The IMF expects a long, uneven and uncertain recovery from what is the worst crisis since the Great Depression. Governments and central banks have been forced to do things differently. Not only did we witness unprecedented spending on stimulus packages around the world, with some countries spending as much as 40% of their GDP, but we have also started to see fundamental innovation in the design and delivery of economic policy.
In China, municipal authorities are working with the Chinese mobile and online payment platform Alipay to send out digital coupons instead of a cash stimulus, in an effort to get money to people faster, and encourage consumers to spend rather than save. Digital coupons also give authorities the ability to track coupon usage and quickly adjust payments over time. Additionally, the Chinese authorities added some behavioural twists to their coupon scheme: rolling it out as a competitive real-time lottery and making it conditional on consumers hitting a certain level of spending to redeem their coupons, taking advantage of classic behavioural concepts like loss framing. Early evidence suggests that the stimulus programmeme was more effective in driving marginal propensity to consume than previous tax rebates, cash payments and paper coupons.
The Canadian Government created a new grant for students and recent graduates, which enabled students to earn a one-time payment of up to $5,000 towards their student costs by completing volunteer hours for a national or community service during their summer break. The grant encouraged students to remain enrolled in their programmemes despite the financial hardships they and their families were experiencing. It enabled them to gain valuable experience when many of the usual opportunities like internships or going abroad evaporated. Not least, it mobilised additional support for communities to respond to the challenges posed by COVID-19.
Examples like these illustrate how the impact of COVID-19 is forcing governments to rethink their economic policy making, with human behaviour at its heart.

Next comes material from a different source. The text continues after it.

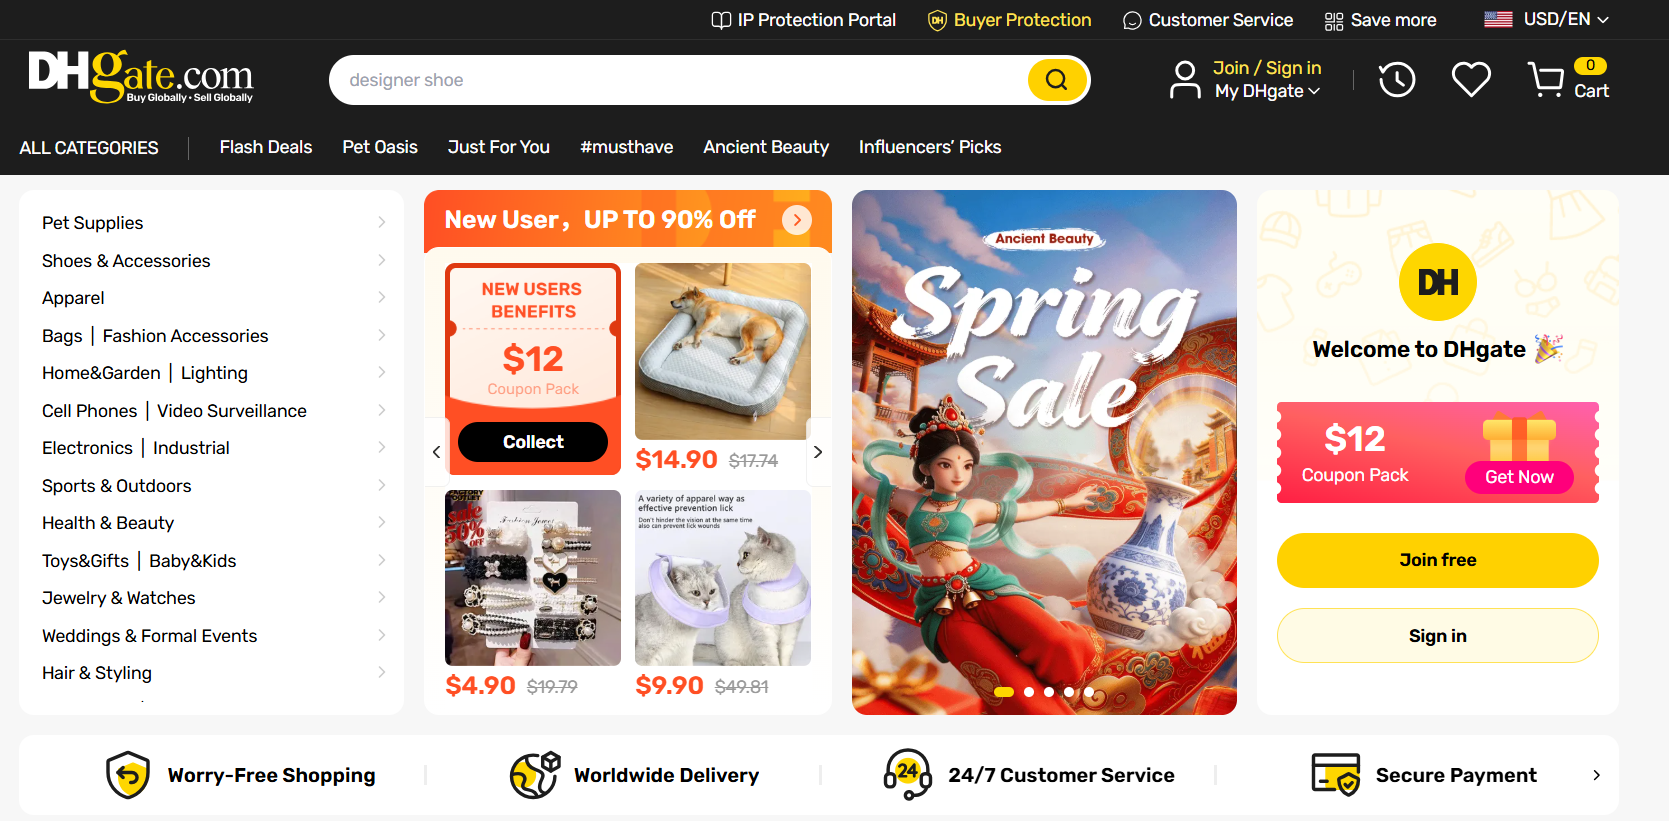Click the black Collect coupon button

point(533,442)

When previous economic shocks hit us, our understanding of how behavioural science can help design better public policy was still in its infancy. Today, however, we have the knowledge and evidence to truly take advantage of behavioural insights for the very first time and bring them right into our economic policy making processes.
The opportunities if we do so are immense. Even before the COVID-19 crisis, developed economies were struggling with other challenges: how to improve productivity; how to help people thrive through technology change such as automation; and how to shape economies to tackle climate change and share economic gains fairly across society.
Funded by the Friends Provident Foundation, the Behavioural Insights Team developed a 10-point plan to upgrade economic policy with a deep understanding of human behaviour at its core. A deep understanding of people’s incentives, motivations and behaviours can improve the design of traditional policy levers and open up new categories of policy tools based on influencing sentiment and behaviour. It has the potential to help governments and regulators design more effective policy, improve the way our economy works, and address issues of low productivity, exclusion and unfairness, benefiting businesses and citizens right across society.
The 10-point plan covers ideas on a wider range of economic policy: from improving household resilience to making markets work better, to planning for the next economic shock.